Rewrite the data starting at the line that contains "You are a computer-use agent. 653x465 pixels." and ending at the line that contains "click(x=561, y=218)", with "Clear" replaced by "Remove" and nothing else changed. Give only those lines and leave out the pictures.

= Provided material =
== == ==
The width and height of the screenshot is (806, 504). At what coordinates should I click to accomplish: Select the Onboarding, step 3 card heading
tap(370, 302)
== == ==
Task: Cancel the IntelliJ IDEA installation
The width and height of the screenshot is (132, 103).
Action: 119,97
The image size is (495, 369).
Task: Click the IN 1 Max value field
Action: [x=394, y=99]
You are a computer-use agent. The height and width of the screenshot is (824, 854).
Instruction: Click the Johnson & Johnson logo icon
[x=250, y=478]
== == ==
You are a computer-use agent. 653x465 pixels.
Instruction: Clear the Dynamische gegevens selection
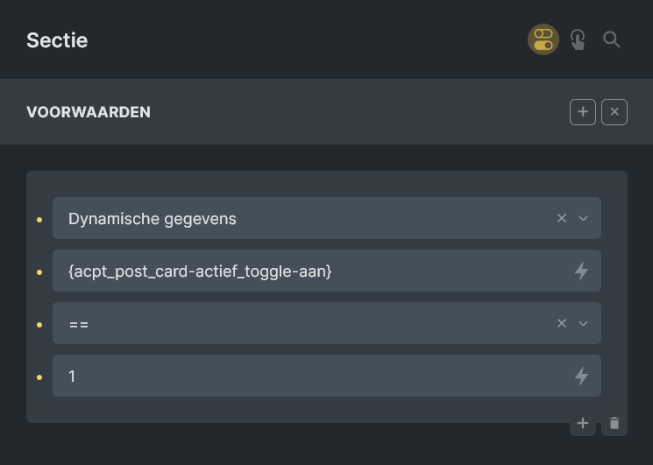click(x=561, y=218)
== == ==
= Worked solution =
You are a computer-use agent. 653x465 pixels.
Instruction: Remove the Dynamische gegevens selection
click(x=561, y=218)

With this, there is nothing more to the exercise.